Seasonal Allergy Sufferers, Rejoice! Massage Can Help

Spring is finally here. The Cherry Trees at the Brooklyn Botanical Garden are in full bloom, the mourning doves that nest in the tree on our terrace have returned from their excursion south, and the daffodils planted last fall on the Pratt University campus are blossoming. It is a really beautiful time of year but if you are a seasonal allergy sufferer you may wish for this time of high pollen and other seasonal allergens to quickly pass by. Though old man winter was gentle to us in the Northeast this year, there is no guarantee that Lady Spring will be. I have seasonal allergies. Admittedly, they are worse in the fall than during the spring but where I used to take conventional allergy medications and pray for that first big April rain to wash away the allergens or the first freeze to kill them, I now consider other treatments a viable option. I receive regular massage and my allergies are not as bad and I find that the massage treatment lasts longer than a pill.

To first understand how massage therapy can alleviate symptoms of seasonal allergies; let’s first understand what seasonal allergies are. An allergy is simply an adverse physiologic result of our immune system to any allergen. Without going into too much detail, we get a whiff of too much pollen and or body begins to release histamines to combat the allergen. The release of histamine however, causes inflammation and injury to tissue. Conventional treatments and medications contain antihistamines or drugs designed to block the actions of our natural histamines. The problem with antihistamines and other conventional treatments such as steroids and decongestants are the unfavorable side effects. There are warnings on allergy medications not to operate heavy machinery as drowsiness may occur. Heart palpitations and arrhythmias or irregular heartbeats may also occur as a side effect to these drugs. Another problem with conventional treatments is that they do not last long. You may have to take another pill in another 6 hours and most medications do not last twenty-four hours. This is why we at LegitMassage advocate regular massage from a licensed massage therapist to help alleviate your seasonal allergies.

How does regular massage help and how long does the effect last? We already know massage therapy decreases stress, increases circulation and releases muscle tension. We also understand that while there may not be much research in the matter of how massage therapy benefits seasonal allergy or yearly allergy sufferers, we have scientific proof that the release of histamines is exacerbated by stress. A 2008 study by Dr. Rosalind Wright at the Harvard Medical School, concluded that responses to stress “may influence the expression of immune-mediated disorders such as asthma as well as enhance an individual’s susceptibility to other environmental factors that may also contribute to asthma risk” (Allergy, Asthma & Clinical Immunology March 15 2008). In addition to inducing a relaxed state in which the body is freed to operate more smoothly and optimally, massage therapy addresses physical symptoms as well. When you cough or sneeze, you engage your ribs, neck, shoulders and spine and when you undergo a sneezing or coughing fit as is customary with seasonal allergies, your body can be thrown out of alignment. Remember when Sammy Sosa of the Chicago Cubs had to go on the disabled list for spraining a lower back ligament while sneezing? Additionally, sinus trigger points reside on the neck in the SCM. Recall that the SCM or sternocleidomastoid muscle is the muscle that enables one to glance down for a dropped coin and deeper trigger point therapy to this muscle will address pain that is referred to the sinuses. One of the bonuses of massage for your seasonal allergies is that there are no dangerous side effects. Feel free to hop of the massage table and go back to work as a fork lift operator. Another added benefit is that massage last longer than conventional treatments – oftentimes weeks longer.

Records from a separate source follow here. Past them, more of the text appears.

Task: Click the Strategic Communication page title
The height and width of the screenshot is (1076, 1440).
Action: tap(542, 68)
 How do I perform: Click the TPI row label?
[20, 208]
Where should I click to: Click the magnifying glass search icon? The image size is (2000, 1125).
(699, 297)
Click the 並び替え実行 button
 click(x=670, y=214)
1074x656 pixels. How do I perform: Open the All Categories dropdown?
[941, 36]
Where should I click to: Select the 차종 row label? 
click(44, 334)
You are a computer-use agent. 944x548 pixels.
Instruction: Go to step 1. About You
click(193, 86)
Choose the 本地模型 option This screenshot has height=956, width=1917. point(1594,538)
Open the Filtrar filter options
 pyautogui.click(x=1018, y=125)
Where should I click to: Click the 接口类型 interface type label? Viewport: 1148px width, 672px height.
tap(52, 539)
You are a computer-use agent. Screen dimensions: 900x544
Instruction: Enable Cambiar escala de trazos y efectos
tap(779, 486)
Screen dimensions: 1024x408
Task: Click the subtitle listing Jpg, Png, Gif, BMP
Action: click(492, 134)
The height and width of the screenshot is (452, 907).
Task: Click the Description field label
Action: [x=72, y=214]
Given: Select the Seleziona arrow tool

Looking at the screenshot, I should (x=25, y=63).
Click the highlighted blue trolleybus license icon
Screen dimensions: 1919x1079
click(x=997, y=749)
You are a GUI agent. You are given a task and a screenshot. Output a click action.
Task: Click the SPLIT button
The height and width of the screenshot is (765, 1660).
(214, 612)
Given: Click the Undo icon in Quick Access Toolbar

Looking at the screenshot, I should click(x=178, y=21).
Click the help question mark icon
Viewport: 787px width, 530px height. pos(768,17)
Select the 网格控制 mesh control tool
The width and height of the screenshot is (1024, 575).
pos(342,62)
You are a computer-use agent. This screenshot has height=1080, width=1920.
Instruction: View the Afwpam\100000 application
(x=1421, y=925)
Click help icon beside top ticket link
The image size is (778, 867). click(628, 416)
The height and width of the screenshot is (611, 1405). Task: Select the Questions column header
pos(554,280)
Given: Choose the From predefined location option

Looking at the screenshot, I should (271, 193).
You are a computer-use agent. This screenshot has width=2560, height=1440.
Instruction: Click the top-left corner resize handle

There are other complementary and alternative therapies to turn to for allergy relief as well. Reflexology encourages sinus drainage and helps to decrease inflammation brought on by histamines. Shiatsu or finger pressure uses acupressure to address specific points on the body to alleviate allergy symptoms. As with any condition, if you are taking prescribed medication, massage and other therapies are not a replacement therapy but a conjunctive therapy. So enjoy the blooming flowers and blossoming trees this spring… I know I will.

Kip Yates, LMT was trained at the Swedish Institute in New York City and is New York State and Texas State licensed. He is owner and operator of Massage Refresh in New York City where he provides Swedish wellness and recuperative Deep Tissue massage that encompasses myofascial release and trigger point therapy. Kip lives in Brooklyn with his wife and three children and also practices at Physiofitness Physical Therapy in Soho.